- [TASK DESCRIPTION]: Start the copy at the line containing "800x450 pixels." and run it through the last line of the records. Repeat each line exactly; omit pictures.

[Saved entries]
__________
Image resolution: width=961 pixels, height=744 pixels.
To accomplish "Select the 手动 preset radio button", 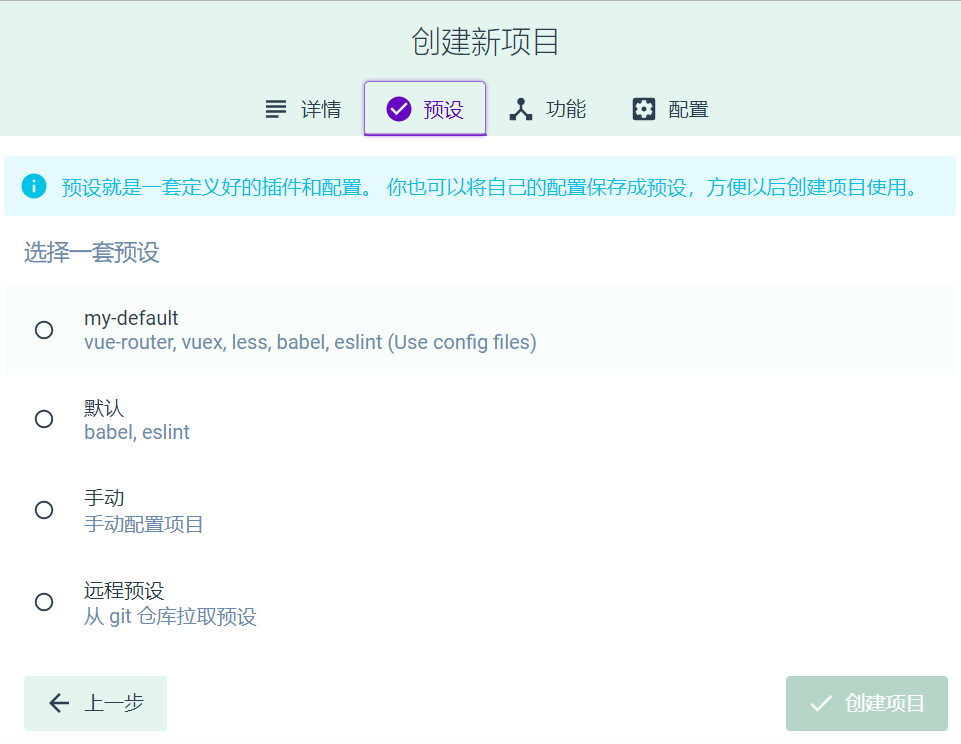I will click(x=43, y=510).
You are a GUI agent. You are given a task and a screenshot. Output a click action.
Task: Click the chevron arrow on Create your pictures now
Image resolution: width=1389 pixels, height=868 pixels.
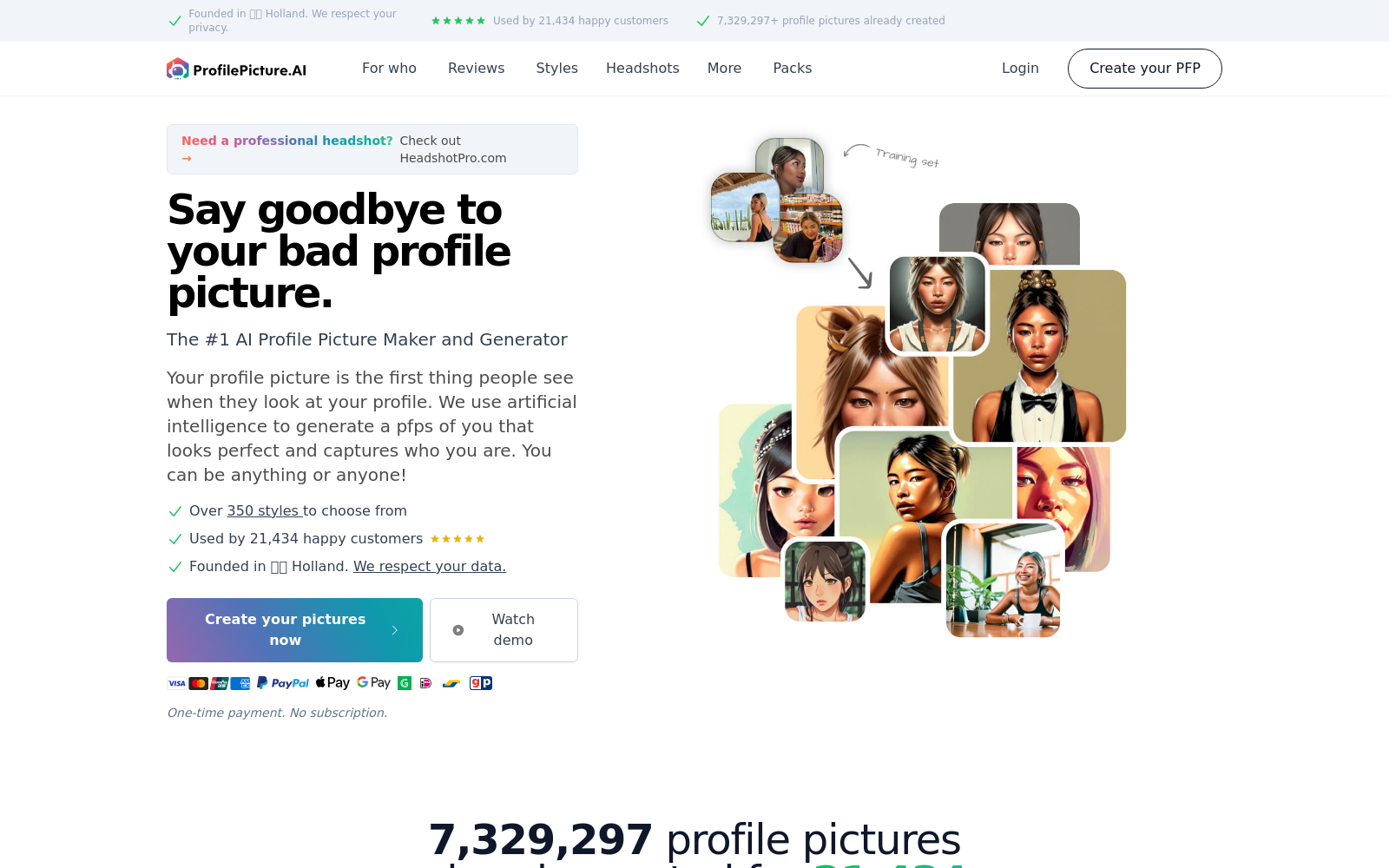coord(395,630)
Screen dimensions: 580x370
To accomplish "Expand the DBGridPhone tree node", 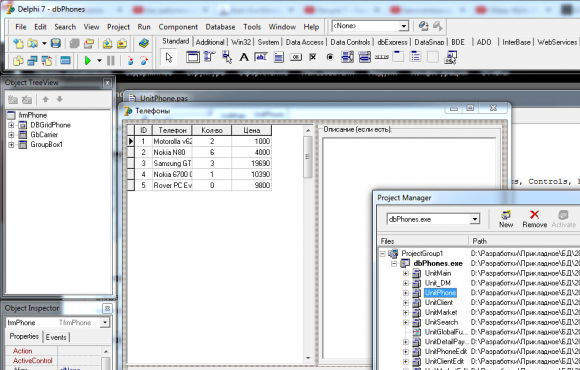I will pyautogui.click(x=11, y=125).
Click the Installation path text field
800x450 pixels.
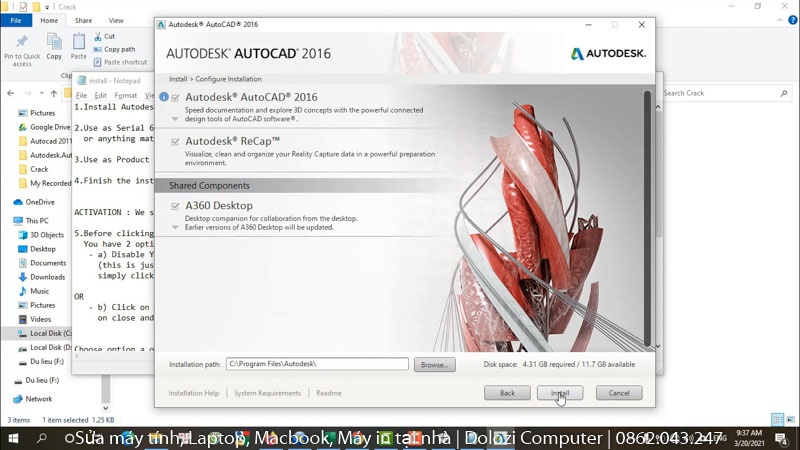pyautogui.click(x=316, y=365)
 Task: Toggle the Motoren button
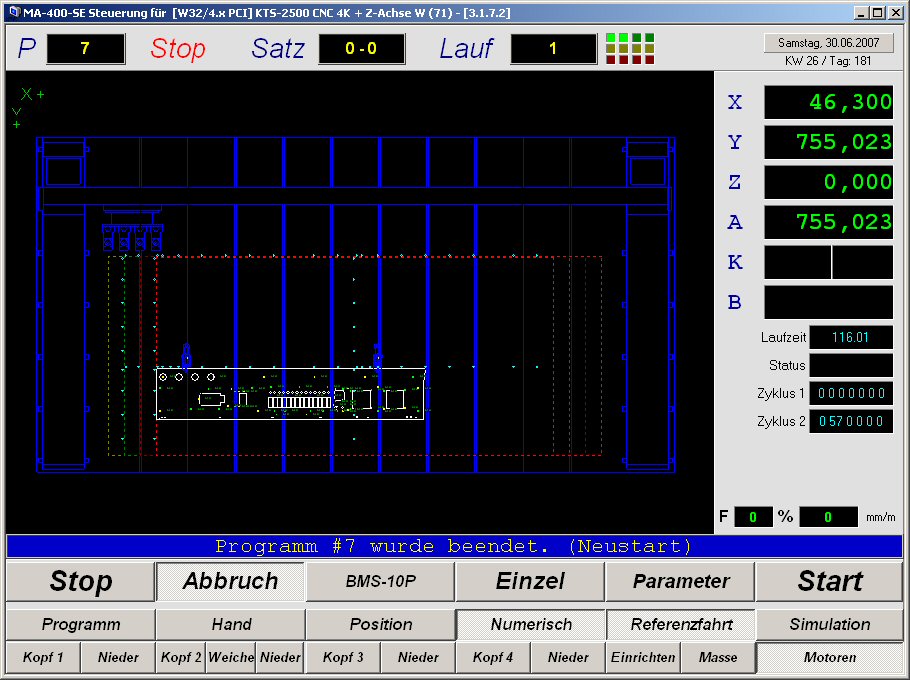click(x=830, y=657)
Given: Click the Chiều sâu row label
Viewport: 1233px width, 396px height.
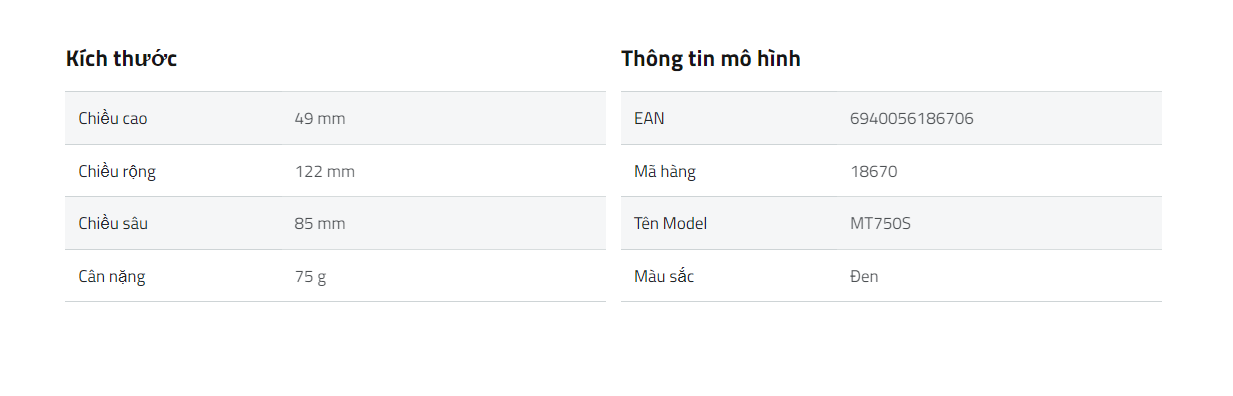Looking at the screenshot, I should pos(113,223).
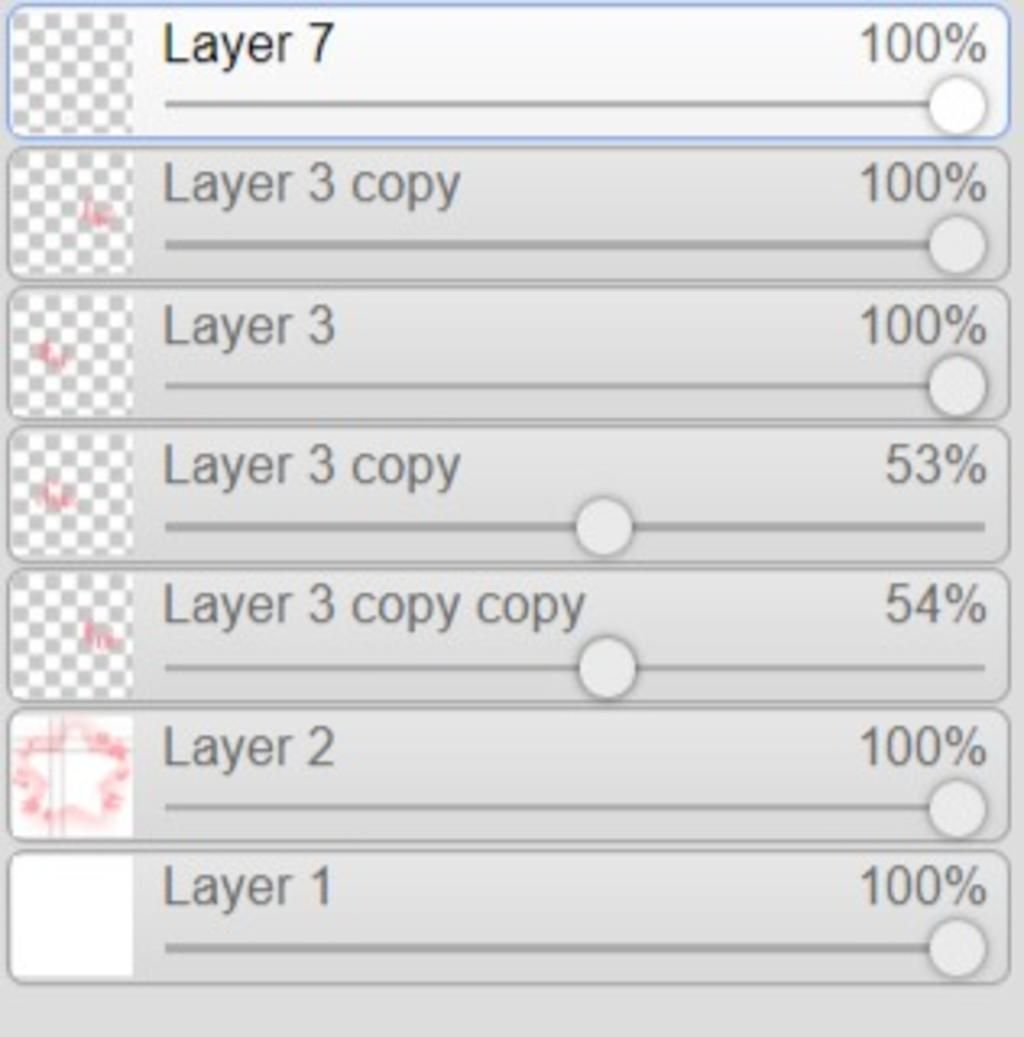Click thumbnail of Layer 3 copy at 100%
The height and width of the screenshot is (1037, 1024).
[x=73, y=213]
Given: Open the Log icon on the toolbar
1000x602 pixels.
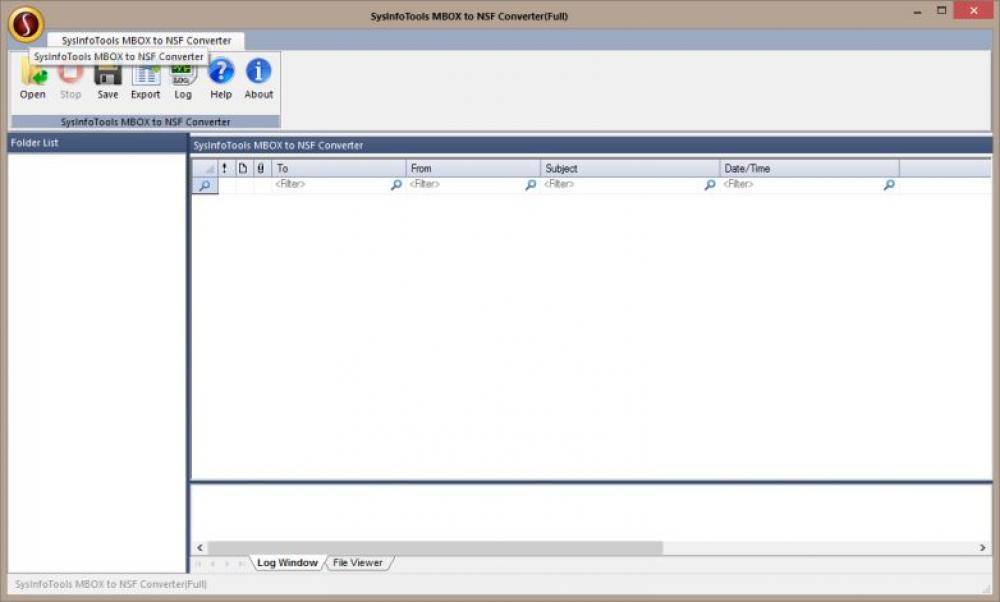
__________
- [YOUR RESPONSE]:
800x450 pixels.
pyautogui.click(x=316, y=365)
 Task: Toggle the Motoren button
click(x=830, y=657)
Given: Click the Chiều sâu row label
Viewport: 1233px width, 396px height.
Looking at the screenshot, I should pos(113,223).
Click thumbnail of Layer 3 copy at 100%
The height and width of the screenshot is (1037, 1024).
[x=73, y=213]
Given: Open the Log icon on the toolbar
1000x602 pixels.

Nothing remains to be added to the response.